Una volta un tagliatore di bambù trovò in un albero una bambina piccola quanto il palmo di una mano e con la moglie decisero di adottarla. La piccola crebbe e divenne una splendida fanciulla, corteggiata dai più distinti uomini del paese, ma un segreto si celava dietro il suo passato...

La storia della principessa splendente si potrebbe riassumere in una fiaba, è l’opera di Isao Takahata effettivamente tratta da un antico racconto popolare giapponese su di una principessa venuta dalla luna e cresciuta sulla terra; ma la spunto è solo introduttivo, perché il film nel suo evolversi apre uno sguardo sul sentimento intimo di abitare su questo pianeta. Principessa Kaguya, questo il nome della protagonista, fa i suoi primi passi in una dimensione di perfetto contatto col mondo esterno, vissuto in continue peregrinazioni per la campagna, in un rapido sviluppo fisico – il suo corpo cresce di parecchi cm in un attimo – felicemente circondata dai bambini del posto. È una beatitudine dei sensi che lo stile dell’animazione rende con un’estetica minimalista, fondata sull’antica bidimensionalità delle illustrazioni delle fiabe per i più piccoli. Principessa gode della natura e della persone, del ridere e del correre, nel mondo si getta capofitto, a mani spalancate, in coinvolgenti sequenze ove il tratto lineare lascia spazio a un segno espressionista, pregno della potenza delle emozioni della protagonista. Una scelta che preferisce l’empatia alla verosimiglianza del disegno, lasciando trasparire da poche linee tutta la pienezza della natura, e la solitudine provata una volta che il padre, trovato dell’oro nell’albero di bambù, si convince di dover assicurare alla figlia adottiva il più felice dei destini. È chiaro all’epoca cosa questo significasse per una donna: diventare una nobildonna e sposare un principe. Così, lasciati i campi verdi e gli amici d’infanzia, Principessa impara a non sorridere, non correre, stare composta, truccata come una perfetta bambola, e scopre l’isolamento e il dolore di non voler deludere i propri genitori. I pretendenti non mancheranno, e dei più ricchi e valenti; ma la fanciulla desidererebbe solo essere libera, e torna a rivolgersi a quella luna gigantesca nel cielo che sin da piccola le è sembrata nasconderle un segreto.
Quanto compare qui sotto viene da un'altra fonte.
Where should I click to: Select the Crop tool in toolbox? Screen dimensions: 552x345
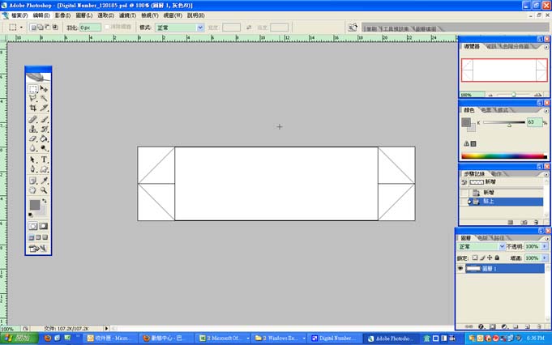[x=33, y=108]
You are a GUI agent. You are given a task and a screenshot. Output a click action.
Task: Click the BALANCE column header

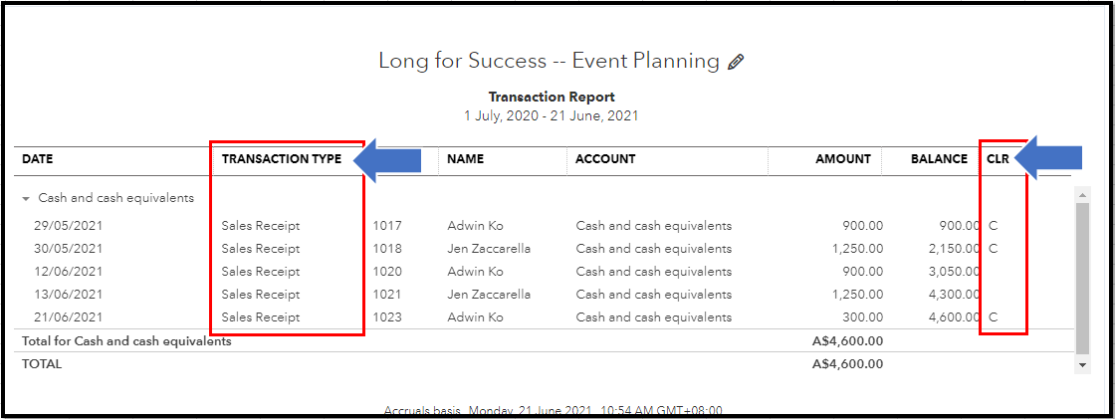938,159
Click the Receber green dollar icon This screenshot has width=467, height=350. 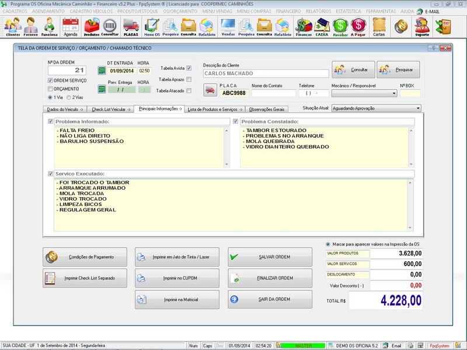[x=340, y=26]
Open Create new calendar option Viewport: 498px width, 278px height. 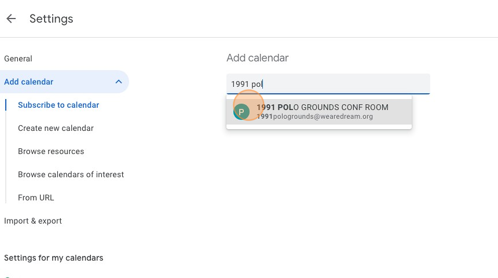(56, 128)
Nel film di Takahata ci sono le due parti fondamentali del vivere, l’amarezza e la gioia, e la scelta personale di ognuno di accettarne il prezzo. Principessa impara a detestare quella Terra che aveva amato così visceralmente da bambina, ma è un’avversione generata dall’originaria felicità, e dal conseguente stupore doloroso di trovare del male in un posto tanto meraviglioso. Così, malgrado le parti più drammatiche, la storia conserva una dolce levità, la segreta confessione che la bellezza del mondo sopravvive alle ferite inferte dagli uomini. Ed è con tale grazia che questa fiaba in movimento invade lo schermo di alberi di ciliegio mossi da vento, violente ombre scure, amanti sospinti in volo e un infinito paesaggio multicolor pastello. Si potrebbe allora dire che una sorta di monito involontario si cela in La storia della principessa splendente, generato dall’incanto che suscita lo stile di Isao Takahata, nella sua pacata tenerezza: forse basta immaginare la bellezza nel mondo, perché questa esista davvero.